Please note: these are GENERALIZATIONS. These observations are NOT to be taken as hard and fast facts, they are simply summaries of some of the experiences I’ve had and are listed here to communicate trends. For each observation I’m pretty sure there have been one or two times when the opposite was the rule.

  1. Clients may try to re-negotiate a contract after the terms have been accepted by both parties, and sometimes after it has been signed. Furthermore, some clients actually believe this is acceptable behavior. I suspect this is a reflection of the fact that we are all here, together, on this island and must be reasonable with each other. Sticking it to your client, even when you have their agreement in writing, is likely going to bounce back on you and you end up sticking it to yourself in the form of a lack of future prospects. Listen to your clients ideas rather than rejecting them outright based on what you thought was a done deal.
  2. People are reluctant to put things in writing, or sign contracts. Much greater value is placed on original intent than what I’ve seen in the U.S. where you are required to agree to a wild variety of things before someone will sell you something, but it could just be that clients want a way to back out if needed. So far we’ve never had a single client back out of an oral agreement, so, I believe it is the former rather than the latter.
  3. A successful negotiation takes into account customary financial arrangements such as:
    • arranging financing around delays introduced by government subsidies
    • providing proforma invoices
    • providing a single invoice, against which multiple payments will be made over the course of the year
    • the use of avales to secure contracts
    • electronic delivery of invoices must be negotiated and follow some very strict rules (although almost nobody does)
  4. When talking to potential clients with whom you have no prior relationship, show reverence, don’t ask too many questions, just let the potential client tell you what he/she wants. This is particularly difficult for someone like me who is used to playing the role of the “solution provider” in technical areas where the client usually has little or no idea of what they really need. I tend to assume a level of trust that, as far as the potential client is concerned, doesn’t exist. I haven’t done anything to win their trust yet, and when working with an outsider, trust is not assumed.
  5. The Chicago tactic of pointing out a clients’ failures in their existing systems tends to hurt your clients’ pride and does little to convince them to work with you, even if your intention was to help them see where they could improve. Again, the trust thing…
  6. Although favors are common currency here (and sometimes greatly appreciated), even small ones can be costly. Failing to recognize when someone has done you a favor has been the end, or near end, of more than one business relationship here so far. I have no problem doing favors, but am uninterested in developing a relationship based on them (that’s what friends and relatives are for).
  7. Be sensitive toward your clients. Try to do things their way even if in the long run you plan on doing them differently. For example, it is particularly important to deliver bad news in person, never through email or SMS. Likewise, good news is also best delivered in person, or at least via a cell phone call.

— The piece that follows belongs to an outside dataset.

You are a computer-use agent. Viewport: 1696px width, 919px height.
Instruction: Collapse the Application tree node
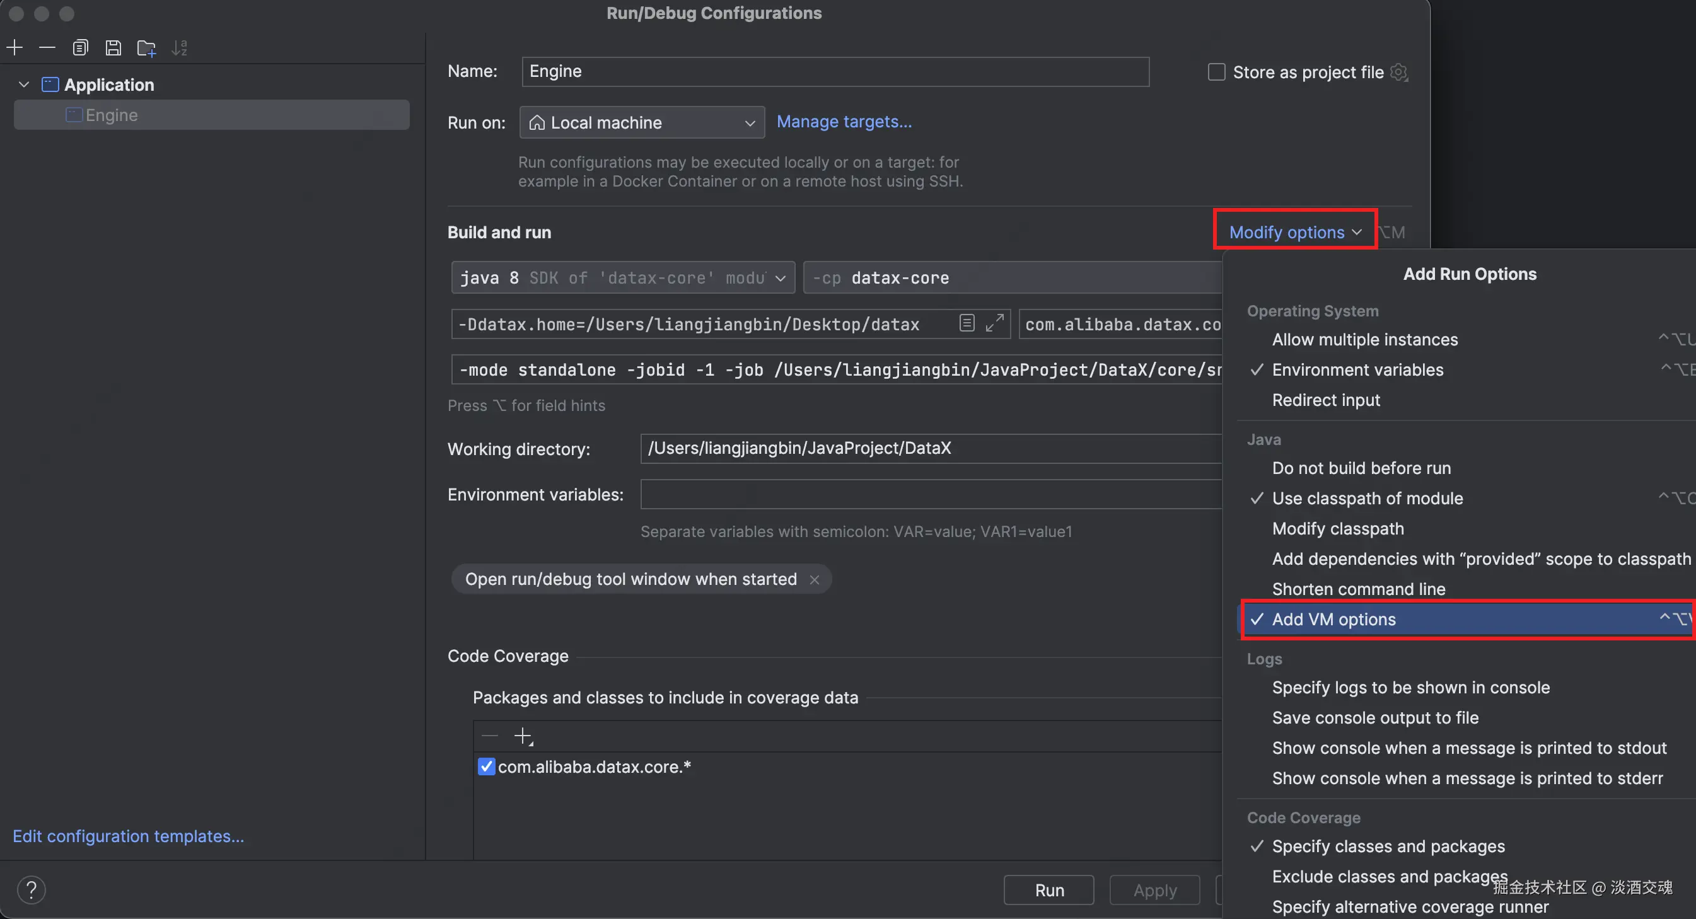point(24,84)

Here are some more, even more general observations:

  • It’s hard to tell what attitudes or customs are the result of living on an island and what come from Spanish tradition.
  • Language skills seem to matter far less than people skills, but listening closely is a very important people skill.
  • In general people are very punctual, contrary to popular mythology, but they will frequently ask you to call the morning of a meeting to make sure they can really make it (something that drives me crazy – if I schedule an appointment with you, do we really need to double-check the morning of?)